Cardinal Health’s GPEx technology enables rapid genetic engineering of stable mammalian cell lines. These cell lines are used to produce human proteins and antibodies, which belong to the rapidly growing class of medicines known as biopharmaceuticals.

“We are very pleased that Centocor, with their great depth of experience and success in the areas of both antibody R&D and commercialization, has chosen to evaluate our GPEx technology with several of their antibodies,” said Paul Weiss, PhD, president of Cardinal Health’s biopharmaceutical development services center in Middleton, Wis. “We have made great progress in developing both the GPEx technology, as well as our manufacturing capabilities, especially for antibodies, and are looking forward to proving our ability to rapidly engineer stable, high expressing cell lines for Centocor to evaluate.”
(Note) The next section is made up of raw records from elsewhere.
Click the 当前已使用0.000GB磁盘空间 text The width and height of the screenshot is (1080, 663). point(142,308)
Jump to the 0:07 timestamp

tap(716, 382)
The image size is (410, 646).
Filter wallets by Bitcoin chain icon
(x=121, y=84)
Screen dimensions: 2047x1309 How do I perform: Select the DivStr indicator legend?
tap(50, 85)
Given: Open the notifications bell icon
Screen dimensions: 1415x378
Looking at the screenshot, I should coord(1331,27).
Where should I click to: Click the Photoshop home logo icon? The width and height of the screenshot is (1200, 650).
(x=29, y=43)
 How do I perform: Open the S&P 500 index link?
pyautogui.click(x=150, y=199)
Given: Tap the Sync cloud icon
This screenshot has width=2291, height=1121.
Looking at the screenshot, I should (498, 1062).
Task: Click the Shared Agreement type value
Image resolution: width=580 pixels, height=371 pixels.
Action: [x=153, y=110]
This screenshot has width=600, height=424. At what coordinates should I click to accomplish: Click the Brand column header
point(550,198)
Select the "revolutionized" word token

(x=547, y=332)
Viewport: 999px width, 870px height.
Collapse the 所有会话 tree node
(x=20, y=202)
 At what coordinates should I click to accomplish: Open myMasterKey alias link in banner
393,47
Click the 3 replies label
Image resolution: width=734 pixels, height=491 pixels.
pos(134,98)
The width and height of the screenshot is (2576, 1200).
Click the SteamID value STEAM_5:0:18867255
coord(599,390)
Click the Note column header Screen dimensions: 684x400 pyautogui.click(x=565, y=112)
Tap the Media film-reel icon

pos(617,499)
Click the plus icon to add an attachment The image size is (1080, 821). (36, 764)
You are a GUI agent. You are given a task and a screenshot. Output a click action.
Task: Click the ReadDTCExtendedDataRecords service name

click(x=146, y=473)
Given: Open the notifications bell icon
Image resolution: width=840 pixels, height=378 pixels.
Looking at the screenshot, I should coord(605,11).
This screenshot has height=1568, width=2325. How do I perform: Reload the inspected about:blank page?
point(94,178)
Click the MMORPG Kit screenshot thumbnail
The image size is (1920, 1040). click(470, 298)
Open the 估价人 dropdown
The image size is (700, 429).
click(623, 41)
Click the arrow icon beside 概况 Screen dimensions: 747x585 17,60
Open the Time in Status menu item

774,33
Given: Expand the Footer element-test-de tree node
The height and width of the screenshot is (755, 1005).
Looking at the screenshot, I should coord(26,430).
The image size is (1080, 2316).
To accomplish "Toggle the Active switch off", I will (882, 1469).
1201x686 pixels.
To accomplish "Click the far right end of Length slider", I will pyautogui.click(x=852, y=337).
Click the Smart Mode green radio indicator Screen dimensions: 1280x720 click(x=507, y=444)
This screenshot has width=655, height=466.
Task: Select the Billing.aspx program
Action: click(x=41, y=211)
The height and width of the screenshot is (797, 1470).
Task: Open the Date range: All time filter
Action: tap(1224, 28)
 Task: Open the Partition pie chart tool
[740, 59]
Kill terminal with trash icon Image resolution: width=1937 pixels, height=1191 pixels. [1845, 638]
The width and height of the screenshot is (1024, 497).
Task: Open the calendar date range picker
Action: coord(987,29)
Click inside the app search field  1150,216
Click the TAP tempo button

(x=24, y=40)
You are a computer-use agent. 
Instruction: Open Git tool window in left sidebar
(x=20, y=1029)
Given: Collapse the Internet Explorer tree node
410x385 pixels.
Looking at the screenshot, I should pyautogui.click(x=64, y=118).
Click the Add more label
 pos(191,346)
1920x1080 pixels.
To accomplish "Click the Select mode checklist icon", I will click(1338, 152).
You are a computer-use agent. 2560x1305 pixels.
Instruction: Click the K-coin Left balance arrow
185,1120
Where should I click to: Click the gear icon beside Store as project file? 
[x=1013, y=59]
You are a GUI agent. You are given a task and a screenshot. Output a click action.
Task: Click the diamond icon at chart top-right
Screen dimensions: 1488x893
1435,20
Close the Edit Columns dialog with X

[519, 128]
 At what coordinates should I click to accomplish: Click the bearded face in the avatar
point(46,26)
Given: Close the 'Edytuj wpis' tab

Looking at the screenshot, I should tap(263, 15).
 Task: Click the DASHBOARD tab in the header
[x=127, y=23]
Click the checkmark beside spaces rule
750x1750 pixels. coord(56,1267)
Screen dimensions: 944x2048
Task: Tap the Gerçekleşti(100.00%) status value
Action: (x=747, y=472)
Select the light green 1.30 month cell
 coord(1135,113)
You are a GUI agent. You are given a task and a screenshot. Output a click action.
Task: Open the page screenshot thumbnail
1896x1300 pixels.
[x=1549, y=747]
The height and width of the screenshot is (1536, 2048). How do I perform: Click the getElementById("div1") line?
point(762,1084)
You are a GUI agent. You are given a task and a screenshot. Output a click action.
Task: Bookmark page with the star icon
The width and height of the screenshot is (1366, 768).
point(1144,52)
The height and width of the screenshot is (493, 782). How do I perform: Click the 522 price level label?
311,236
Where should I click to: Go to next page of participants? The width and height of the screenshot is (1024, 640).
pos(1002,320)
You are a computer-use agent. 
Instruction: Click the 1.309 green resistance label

In addition to enabling rapid cell line development and availability of candidate gene products, the GPEx technology is well suited for both efficient pilot and large-scale production of antibodies and other therapeutic recombinant proteins.

Through insertion of multiple copies of the gene, GPEx can generate, in as little as half the time required using traditional methods, stable cell lines that exhibit significantly higher levels of expression than those cell lines generated by other methods.

Cardinal Health has integrated the GPEx technology with clinical scale mammalian cell culture manufacturing to provide a more rapid way for its clients to bring biopharmaceutical products into clinical development.

“This is an exciting time for Cardinal Health to be working in the biotechnology market, and to be offering services such as our GPEx technology to collaborators such as Centocor,” said John Lowry, president and COO of the Pharmaceutical Technologies and Services group of Cardinal Health. “As we continue to integrate these services, we are creating an offering that is unmatched in terms of breadth for both clinical and commercial projects, as we can literally go from the gene for an antibody to packaged vials distributed to the clinicCell-line Development Financial terms of the agreement between Centocor and Cardinal Health were not disclosed, and Centocor does have the option of expanding the collaboration depending on the evaluation of these first GPEx cell lines.